The much-anticipated clash will see the British heavyweights put their unbeaten records on the line, with the winner able to push on towards the very elite of the division.

Dubois is just a year older now than Joyce was when he first took up the sport but has already earned himself a reputation as one of the brightest prospects in world boxing.

Trainer Martin Bowers has been in the South Londoner’s corner since the 23-year-old’s pro debut in 2017, advising him to forgo his Olympic plans and to turn over after just seven senior amateur fights. The pair’s relationship goes back to when Dubois was just six years old.

“I first met Dan when his dad brought him to the gym as a young kid,” Bowers said.

“His dad was like a lot of dads – he kept telling me his son was going to be the next world champion.

“To put my hand on my heart, I didn’t take a lot of notice because I hear that a lot. You want dads to say that, of course, but I didn’t really listen.

“Dan went away, grew up, and we brought him in to spar Ovill McKenzie ahead of his world title fight, and that’s when I really took notice of him.

“He’s always been very level-headed and hasn’t ever got carried away with any hype or expectation. We’ve been with him since he first turned over, and that’s obviously very special.”

Since his debut win inside 35 seconds, Dubois has gone past five rounds just once in his 15 fights to date.

He faces a man on Saturday with hugely impressive amateur pedigree, and inexperience on the big stage may be one of Dubois’ most significant disadvantages.

“Every now and then in boxing, without sounding too cavalier, you have to roll the dice and see what you’ve got,” Bowers said.

“I like to think all the boys that come out of our gym are in meaningful fights. I’m not saying you just want to get beaten up, but you have to have progressive fights otherwise people will lose interest in boxing.

“We don’t want the sport to go stale. So many times before we’ve been robbed of good domestic fights that didn’t happen and should have, like Ricky Hatton and Junior Witter.

“We weren’t going to avoid this fight. It’s a big hurdle and a big ask for Dan, but I don’t think it’s too early at all.”

The desire from both fighters to face off meant agreeing for the bout, originally scheduled to take place in April and then July, to take place behind closed doors and with reduced purses.

Dubois and Joyce both experienced fighting without a crowd in the summer, and from Bowers’ perspective it will be business as usual.

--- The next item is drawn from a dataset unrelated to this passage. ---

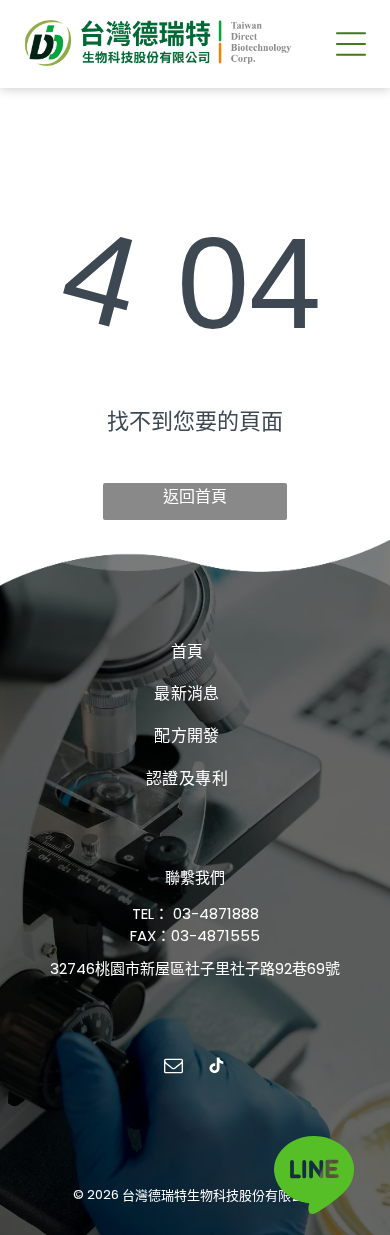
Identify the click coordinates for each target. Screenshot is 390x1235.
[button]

“What we learnt was that it’s no different behind closed doors,” he said. “The fighters are going to punch each other and get to work, as they do every day in the gym. It’s a bit more clinical, you can hear all the shots, but believe me there’s still an atmosphere.

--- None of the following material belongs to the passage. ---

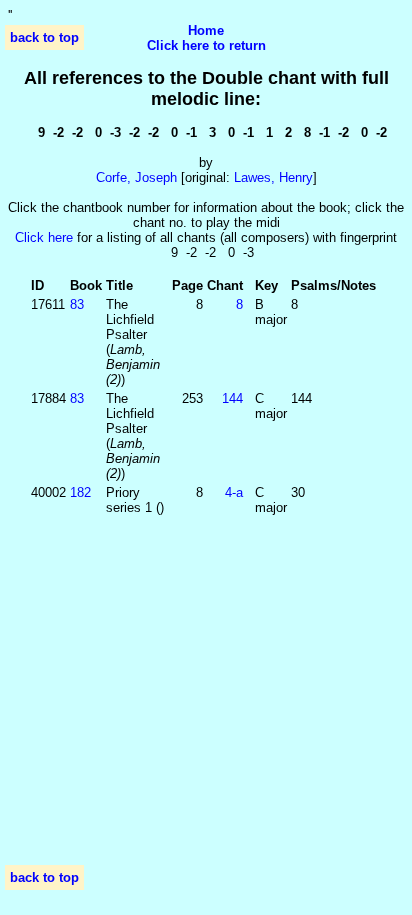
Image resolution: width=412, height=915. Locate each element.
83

“As a fighter and a team you want to walk out and hear the roar of a crowd, but we’re not lucky enough to be able to have that at the moment.

“People still want to see good sport, people still have to make a living, so we have to carry on.”

Many analysing the fight have suggested Dubois’ brutal power will be a real danger to Joyce early on, but should the action move into the later rounds the more experienced man might have the edge.

However, Bowers is in no mood to support that viewpoint, or to make any bold predictions of his own.

“You can’t predict these fights – if a 19 stone man hits you on the chops, your body can’t take that, “ he insisted.

“We saw with [Dillian] Whyte against [Alexander] Povetkin that in heavyweight boxing it only takes one lapse in concentration and the fight can be over.

“If you want to just watch really skillful boxing, you go to 11 stone and under – once you start getting over that, the fight can change in a split second. That’s why people are drawn to heavyweight boxing, it’s so unpredictable.

“Dan’s a puncher, and so if the opportunity comes along then that’s great, but he can also box too.

“There isn’t any calling this fight one way or the other, and we’re not foolish to be saying we can. All I can say is we’re coming to win, and that’s what we’ve prepared to do.”

Frank Warren has spoken of his desire to see Dubois in the ring with fighters such as Oleksandr Usyk should he get past Joyce, but this weekend provides too much of a test for the team to be contemplating what comes next.

“We’re not looking at things outside of this fight, that’s the job of the promoter to plan opponents and platforms,” Bowers said.

“As a team in the gym, we have to get over the challenge in front of us. There’s no point jumping over hurdles that aren’t even there yet.

“We have one job, and we’re focused on that. Any other talk doesn’t affect what we do at all.”